Using simple theoretical considerations and relying on experimental data and simulations, we showed that the most commonly used heterosis coefficients, i.e., $H_{\mathrm{MP}}$ and $H_{\mathrm{BP}}$ (and their non-normalized forms $H_{\mathrm{mp}}$ and $H_{\mathrm{bp}}$) cannot and should not be used if the heterosis levels are to be compared between different traits, environments, genetic backgrounds, or developmental stages. Because their expression does not explicitly include the two parental values in addition to the hybrid value, these coefficients, unlike the potence ratio $H_{\mathrm{PR}}$, do not quantify the deviation from additivity but only the normalized distance between the hybrid value and either the best or the mean parental value. The extent to which erroneous conclusions can be drawn when performing comparisons using these coefficients was illustrated with data from maize and cotton, and from population growth simulation in a micro-organism.

If $H_{\mathrm{MP}}$, $H_{\mathrm{BP}}$, $H_{\mathrm{mp}}$, and $H_{\mathrm{bp}}$ do not provide reliable information on non-additivity, why are they so commonly used? There are probably both historical and technical reasons: (i) the first scientists who quantified heterosis were plant breeders [11,12]. From an economic perspective, the goal was, and still is, to develop hybrids that are “better” than the best- or mid-parent values for the desired agronomic traits, and not to know where the hybrid value is relative to the parental values. Heterosis coefficients have been defined accordingly and the habit has remained; (ii) the coefficients giving the right non-additivity values, $H_{\mathrm{PR}}$ for heterosis and $D_{\mathrm{W}}$ or $D_{\mathrm{F}}$ for dominance, can take on high to very high values when the parents are close, due to the small differences $z_2-z_1$ in the denominator of the fractions. This can produce extreme values that are not easy to represent and manipulate for statistical treatments. Nevertheless, such values are biological realities that precisely convey the inheritance of the traits under study, something that $H_{\mathrm{MP}}$, $H_{\mathrm{BP}}$, $H_{\mathrm{mp}}$, and $H_{\mathrm{bp}}$ do not. Note that the two dominance coefficients used for monogenic traits have the same property, which does not prevent their use to the exclusion of any other.
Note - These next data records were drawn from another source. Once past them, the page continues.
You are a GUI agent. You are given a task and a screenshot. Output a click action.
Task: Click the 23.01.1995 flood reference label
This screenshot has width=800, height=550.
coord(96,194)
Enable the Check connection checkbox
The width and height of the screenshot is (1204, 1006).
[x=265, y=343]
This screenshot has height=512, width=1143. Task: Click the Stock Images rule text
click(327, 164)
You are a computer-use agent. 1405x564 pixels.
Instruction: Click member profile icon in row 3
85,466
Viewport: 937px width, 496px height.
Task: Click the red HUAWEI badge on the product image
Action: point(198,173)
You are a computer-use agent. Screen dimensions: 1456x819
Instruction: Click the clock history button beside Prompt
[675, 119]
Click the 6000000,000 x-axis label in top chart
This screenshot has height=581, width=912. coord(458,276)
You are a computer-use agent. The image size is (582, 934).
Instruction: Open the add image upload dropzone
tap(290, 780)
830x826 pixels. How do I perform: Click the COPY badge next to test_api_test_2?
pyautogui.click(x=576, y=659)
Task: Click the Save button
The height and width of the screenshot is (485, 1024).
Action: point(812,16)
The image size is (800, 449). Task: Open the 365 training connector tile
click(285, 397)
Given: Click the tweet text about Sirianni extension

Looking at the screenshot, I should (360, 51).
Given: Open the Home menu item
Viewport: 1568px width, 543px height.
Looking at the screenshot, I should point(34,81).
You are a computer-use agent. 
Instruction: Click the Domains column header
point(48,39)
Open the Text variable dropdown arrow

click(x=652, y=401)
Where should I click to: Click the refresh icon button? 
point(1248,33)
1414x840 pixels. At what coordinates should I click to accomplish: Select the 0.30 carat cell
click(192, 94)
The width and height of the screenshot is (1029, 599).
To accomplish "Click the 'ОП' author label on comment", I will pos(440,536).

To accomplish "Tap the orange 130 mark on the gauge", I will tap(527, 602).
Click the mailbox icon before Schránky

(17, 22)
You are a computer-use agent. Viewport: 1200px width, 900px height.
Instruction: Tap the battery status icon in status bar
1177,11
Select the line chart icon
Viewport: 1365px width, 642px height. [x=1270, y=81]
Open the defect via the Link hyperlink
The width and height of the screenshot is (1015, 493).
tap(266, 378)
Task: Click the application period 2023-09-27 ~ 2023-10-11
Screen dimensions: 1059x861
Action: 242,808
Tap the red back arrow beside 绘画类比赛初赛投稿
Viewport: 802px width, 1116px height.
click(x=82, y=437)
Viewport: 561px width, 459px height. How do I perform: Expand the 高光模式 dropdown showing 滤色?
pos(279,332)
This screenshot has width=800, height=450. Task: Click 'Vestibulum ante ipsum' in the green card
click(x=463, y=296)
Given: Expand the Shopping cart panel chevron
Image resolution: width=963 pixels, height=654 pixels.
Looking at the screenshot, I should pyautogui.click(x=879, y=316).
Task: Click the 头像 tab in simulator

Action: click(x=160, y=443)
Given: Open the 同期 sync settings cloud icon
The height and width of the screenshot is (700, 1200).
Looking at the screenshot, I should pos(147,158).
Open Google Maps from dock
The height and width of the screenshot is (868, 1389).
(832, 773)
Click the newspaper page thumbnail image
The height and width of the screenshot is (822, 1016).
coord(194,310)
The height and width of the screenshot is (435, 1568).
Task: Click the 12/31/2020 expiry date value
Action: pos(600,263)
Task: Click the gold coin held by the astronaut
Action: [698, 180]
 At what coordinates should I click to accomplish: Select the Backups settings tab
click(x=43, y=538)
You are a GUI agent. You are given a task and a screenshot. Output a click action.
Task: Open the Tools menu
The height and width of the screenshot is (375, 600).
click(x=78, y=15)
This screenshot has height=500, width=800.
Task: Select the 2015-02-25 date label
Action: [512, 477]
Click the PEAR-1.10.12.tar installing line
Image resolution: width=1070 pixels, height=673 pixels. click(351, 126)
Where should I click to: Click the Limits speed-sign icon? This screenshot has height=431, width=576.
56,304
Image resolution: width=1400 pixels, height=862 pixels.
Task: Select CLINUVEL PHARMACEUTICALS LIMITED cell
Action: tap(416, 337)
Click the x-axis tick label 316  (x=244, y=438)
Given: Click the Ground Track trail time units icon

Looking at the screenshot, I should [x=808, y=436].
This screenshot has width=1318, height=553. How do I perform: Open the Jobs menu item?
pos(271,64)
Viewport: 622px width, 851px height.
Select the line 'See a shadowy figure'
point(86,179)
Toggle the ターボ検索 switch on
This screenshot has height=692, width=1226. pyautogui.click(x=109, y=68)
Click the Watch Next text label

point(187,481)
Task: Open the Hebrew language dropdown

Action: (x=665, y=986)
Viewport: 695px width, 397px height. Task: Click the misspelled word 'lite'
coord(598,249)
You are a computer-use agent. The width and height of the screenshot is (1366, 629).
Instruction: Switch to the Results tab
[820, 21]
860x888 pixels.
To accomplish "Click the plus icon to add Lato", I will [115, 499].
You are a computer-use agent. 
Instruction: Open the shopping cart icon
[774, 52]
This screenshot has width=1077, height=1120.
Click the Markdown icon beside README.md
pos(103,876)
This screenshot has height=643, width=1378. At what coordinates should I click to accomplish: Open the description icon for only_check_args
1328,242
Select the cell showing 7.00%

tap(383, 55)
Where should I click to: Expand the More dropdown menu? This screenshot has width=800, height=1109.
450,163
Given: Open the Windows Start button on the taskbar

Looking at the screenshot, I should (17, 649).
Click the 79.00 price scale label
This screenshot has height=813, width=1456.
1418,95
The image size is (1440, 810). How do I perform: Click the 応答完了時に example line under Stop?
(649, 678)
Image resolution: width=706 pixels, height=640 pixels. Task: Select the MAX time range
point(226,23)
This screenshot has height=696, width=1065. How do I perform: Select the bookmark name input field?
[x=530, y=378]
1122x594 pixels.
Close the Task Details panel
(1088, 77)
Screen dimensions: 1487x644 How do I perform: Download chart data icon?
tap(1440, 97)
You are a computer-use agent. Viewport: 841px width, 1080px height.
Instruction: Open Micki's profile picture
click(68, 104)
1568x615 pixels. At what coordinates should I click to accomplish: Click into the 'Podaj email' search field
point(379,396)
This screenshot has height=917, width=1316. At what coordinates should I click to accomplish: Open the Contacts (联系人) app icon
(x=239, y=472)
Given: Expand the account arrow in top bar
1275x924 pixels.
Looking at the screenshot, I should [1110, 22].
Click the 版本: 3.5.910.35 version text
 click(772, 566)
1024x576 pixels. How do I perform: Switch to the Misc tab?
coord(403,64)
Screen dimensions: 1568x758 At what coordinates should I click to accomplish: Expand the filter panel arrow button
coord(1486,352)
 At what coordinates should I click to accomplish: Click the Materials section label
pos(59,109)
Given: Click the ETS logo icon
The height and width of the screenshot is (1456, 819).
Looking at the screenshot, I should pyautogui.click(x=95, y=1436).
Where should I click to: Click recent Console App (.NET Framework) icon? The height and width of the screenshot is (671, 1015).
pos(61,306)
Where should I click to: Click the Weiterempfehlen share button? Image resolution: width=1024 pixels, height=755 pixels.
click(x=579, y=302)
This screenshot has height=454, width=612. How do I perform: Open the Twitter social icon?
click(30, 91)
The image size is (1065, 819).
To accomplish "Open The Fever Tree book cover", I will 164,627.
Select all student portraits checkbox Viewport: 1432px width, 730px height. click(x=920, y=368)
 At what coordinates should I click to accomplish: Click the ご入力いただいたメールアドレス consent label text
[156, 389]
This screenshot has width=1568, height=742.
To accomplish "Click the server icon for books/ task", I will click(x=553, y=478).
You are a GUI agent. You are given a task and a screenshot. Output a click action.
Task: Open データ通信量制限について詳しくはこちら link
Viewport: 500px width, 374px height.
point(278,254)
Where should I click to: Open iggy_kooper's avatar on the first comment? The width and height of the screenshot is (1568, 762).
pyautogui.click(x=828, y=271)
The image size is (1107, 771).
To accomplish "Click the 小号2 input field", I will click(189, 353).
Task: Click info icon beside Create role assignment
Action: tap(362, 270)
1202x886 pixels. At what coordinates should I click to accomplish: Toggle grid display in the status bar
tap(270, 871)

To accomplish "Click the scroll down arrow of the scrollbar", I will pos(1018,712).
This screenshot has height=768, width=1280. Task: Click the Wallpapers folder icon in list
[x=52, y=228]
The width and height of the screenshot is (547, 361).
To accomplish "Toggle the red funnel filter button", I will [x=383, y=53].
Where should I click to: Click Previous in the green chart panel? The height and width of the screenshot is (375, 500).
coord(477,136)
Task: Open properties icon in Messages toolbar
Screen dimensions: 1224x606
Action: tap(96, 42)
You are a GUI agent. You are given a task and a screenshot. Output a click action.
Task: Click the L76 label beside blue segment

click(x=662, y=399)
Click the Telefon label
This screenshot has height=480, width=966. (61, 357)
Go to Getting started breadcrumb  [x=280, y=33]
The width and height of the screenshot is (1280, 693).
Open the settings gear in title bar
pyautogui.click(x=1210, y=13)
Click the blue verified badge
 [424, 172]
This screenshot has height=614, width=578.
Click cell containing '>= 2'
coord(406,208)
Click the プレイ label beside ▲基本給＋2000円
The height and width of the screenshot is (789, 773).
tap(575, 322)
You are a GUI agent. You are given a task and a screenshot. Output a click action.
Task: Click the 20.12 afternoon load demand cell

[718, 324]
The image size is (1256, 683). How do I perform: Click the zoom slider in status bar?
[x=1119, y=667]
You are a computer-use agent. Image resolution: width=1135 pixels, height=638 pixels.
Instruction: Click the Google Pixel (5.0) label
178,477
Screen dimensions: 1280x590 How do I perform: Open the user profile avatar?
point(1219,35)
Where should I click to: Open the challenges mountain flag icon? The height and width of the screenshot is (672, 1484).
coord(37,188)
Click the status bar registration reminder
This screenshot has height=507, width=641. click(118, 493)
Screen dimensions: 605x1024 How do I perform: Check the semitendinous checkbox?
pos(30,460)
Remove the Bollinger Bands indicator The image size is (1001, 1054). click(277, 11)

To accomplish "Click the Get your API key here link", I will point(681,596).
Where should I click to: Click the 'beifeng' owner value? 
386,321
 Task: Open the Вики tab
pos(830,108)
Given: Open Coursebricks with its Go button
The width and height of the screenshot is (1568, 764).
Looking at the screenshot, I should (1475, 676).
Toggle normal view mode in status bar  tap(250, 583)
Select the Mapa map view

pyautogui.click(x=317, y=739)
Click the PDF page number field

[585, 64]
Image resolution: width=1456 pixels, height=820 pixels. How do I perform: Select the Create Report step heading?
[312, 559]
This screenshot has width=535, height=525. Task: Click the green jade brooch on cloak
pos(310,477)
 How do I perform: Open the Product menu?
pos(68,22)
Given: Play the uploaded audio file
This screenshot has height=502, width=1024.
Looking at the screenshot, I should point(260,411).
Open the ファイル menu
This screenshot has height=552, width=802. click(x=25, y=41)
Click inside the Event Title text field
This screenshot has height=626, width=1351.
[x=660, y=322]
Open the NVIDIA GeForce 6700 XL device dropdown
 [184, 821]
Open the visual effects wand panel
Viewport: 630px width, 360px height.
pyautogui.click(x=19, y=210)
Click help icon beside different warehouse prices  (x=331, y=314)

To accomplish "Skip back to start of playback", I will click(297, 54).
In addition, from a practical point of view, a single coefficient is sufficient to know the position of the hybrid relative to the mid- or best-parent, whereas in a number of studies the authors compute and comment both $H_{\mathrm{MP}}$ and $H_{\mathrm{BP}}$ (or $H_{\mathrm{mp}}$ and $H_{\mathrm{bp}}$). In conclusion, to compare the amplitude of heterosis between traits, developmental stages, crosses, or environmental conditions, there is no other choice but to use the only heterosis coefficient— $H_{\mathrm{PR}}$ —that is not affected by the scale of the parental values and that accounts for the position of the hybrid in the parental range.